A political bear market is the reverse. Where political funds are shrinking, an agreement will be a zero-sum exercise. They will have to make peace for its own sake. Given that the leaders of the warring parties are more likely to want to continue practicing their political business skills than converting to true believers in peace, such a peace deal will need to be very carefully crafted to reward both enough. Alternatively, the parties to the agreement can agree on the basis that they will then squeeze out third parties—essentially making a security pact to turn on others.
Three: is the conflict ‘Schmittian’, ‘Hobbesian’ or is it shifting?
A ‘Schmittian’ conflict consists of two well-organized sides (usually coalitions), in which it is easy to identify friend and foe, fighting over state power. A ‘Hobbesian’ conflict has multiple actors, shifting coalitions, fragmentation of formerly cohesive actors, and new actors entering. It may be less intensely violent, but it is likely to be more widely spread and more difficult to control.
Quite often a ‘Schmittian’ conflict morphs into a ‘Hobbesian’ one because the conflict parties cannot sustain high-intensity combat and cannot pay enough to keep their clients in line. A conflict mediation that begins in the earlier, ‘Schmittian’ stage of a conflict may find that it is no longer well-suited when the situation shifts to a ‘Hobbesian’ conflict. Proactive mediation needs to anticipate this shift.
Four, what forms of violence will continue after the conflict parties sign an agreement?

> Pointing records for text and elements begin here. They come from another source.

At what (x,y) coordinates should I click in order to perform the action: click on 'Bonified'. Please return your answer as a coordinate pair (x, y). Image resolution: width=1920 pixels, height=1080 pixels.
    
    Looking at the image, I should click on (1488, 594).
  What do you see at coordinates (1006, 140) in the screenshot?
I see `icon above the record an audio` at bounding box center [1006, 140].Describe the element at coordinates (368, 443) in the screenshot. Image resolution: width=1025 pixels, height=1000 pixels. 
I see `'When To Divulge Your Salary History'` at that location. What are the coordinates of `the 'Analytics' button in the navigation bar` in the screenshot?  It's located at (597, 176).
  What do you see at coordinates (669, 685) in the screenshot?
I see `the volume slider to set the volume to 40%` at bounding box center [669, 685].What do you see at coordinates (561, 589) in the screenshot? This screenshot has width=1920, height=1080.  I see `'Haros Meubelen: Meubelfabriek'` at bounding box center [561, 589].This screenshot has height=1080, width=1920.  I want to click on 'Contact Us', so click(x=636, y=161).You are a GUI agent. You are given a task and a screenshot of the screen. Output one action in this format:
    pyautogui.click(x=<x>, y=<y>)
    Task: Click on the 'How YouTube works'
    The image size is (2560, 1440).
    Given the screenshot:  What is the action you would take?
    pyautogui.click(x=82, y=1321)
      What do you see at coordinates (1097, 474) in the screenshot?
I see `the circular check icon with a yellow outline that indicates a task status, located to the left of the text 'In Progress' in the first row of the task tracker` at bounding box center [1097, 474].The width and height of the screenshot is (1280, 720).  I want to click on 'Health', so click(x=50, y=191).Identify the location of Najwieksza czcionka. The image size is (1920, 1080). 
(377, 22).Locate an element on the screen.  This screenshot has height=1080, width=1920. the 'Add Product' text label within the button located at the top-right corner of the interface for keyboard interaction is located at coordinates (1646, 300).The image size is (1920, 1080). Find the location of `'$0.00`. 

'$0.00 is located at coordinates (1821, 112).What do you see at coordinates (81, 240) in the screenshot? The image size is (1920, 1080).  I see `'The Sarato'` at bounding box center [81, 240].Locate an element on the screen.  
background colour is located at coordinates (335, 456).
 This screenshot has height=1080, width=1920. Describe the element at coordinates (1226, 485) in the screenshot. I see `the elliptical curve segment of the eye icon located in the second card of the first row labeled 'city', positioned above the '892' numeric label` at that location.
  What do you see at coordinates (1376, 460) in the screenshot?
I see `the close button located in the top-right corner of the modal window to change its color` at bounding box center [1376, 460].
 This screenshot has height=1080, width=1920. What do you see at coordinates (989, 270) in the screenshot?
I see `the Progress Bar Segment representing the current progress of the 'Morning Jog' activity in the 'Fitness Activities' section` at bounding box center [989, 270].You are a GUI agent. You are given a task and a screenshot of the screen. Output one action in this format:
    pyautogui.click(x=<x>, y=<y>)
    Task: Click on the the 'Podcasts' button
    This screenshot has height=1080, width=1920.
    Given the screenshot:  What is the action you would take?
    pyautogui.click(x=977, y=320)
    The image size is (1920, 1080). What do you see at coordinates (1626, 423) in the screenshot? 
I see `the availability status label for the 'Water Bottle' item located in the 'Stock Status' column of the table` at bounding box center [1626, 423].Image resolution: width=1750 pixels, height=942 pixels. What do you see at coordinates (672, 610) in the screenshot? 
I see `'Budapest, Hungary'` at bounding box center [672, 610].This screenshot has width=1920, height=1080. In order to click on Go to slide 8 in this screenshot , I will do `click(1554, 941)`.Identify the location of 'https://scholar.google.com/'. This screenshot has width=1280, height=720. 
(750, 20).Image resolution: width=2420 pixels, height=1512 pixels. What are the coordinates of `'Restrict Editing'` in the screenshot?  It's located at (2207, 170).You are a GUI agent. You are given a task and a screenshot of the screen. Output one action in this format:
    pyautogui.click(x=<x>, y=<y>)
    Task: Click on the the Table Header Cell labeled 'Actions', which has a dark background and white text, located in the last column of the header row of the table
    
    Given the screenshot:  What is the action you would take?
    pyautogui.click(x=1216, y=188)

The rules of the political marketplace game are sticky. Whatever the rhetoric of a peace agreement, transactional politics will remain. A peace agreement isn’t likely to enable an escape from the logic of monetized, violent transactional politics. It may increase corruption. It may be a tactical alliance against others. Rather than decreasing violence, it may just change its nature. The ongoing violence may be labelled holdout by spoilers, resistance to disarmament, or banditry or terrorism—i.e., violence that doesn’t count politically.
Posing these questions—and others—will help the mediator grappling with conflict dynamics in a political marketplace. It may not make peacemaking easier. But it should help with a more realistic appraisal of what is possible given the tools available.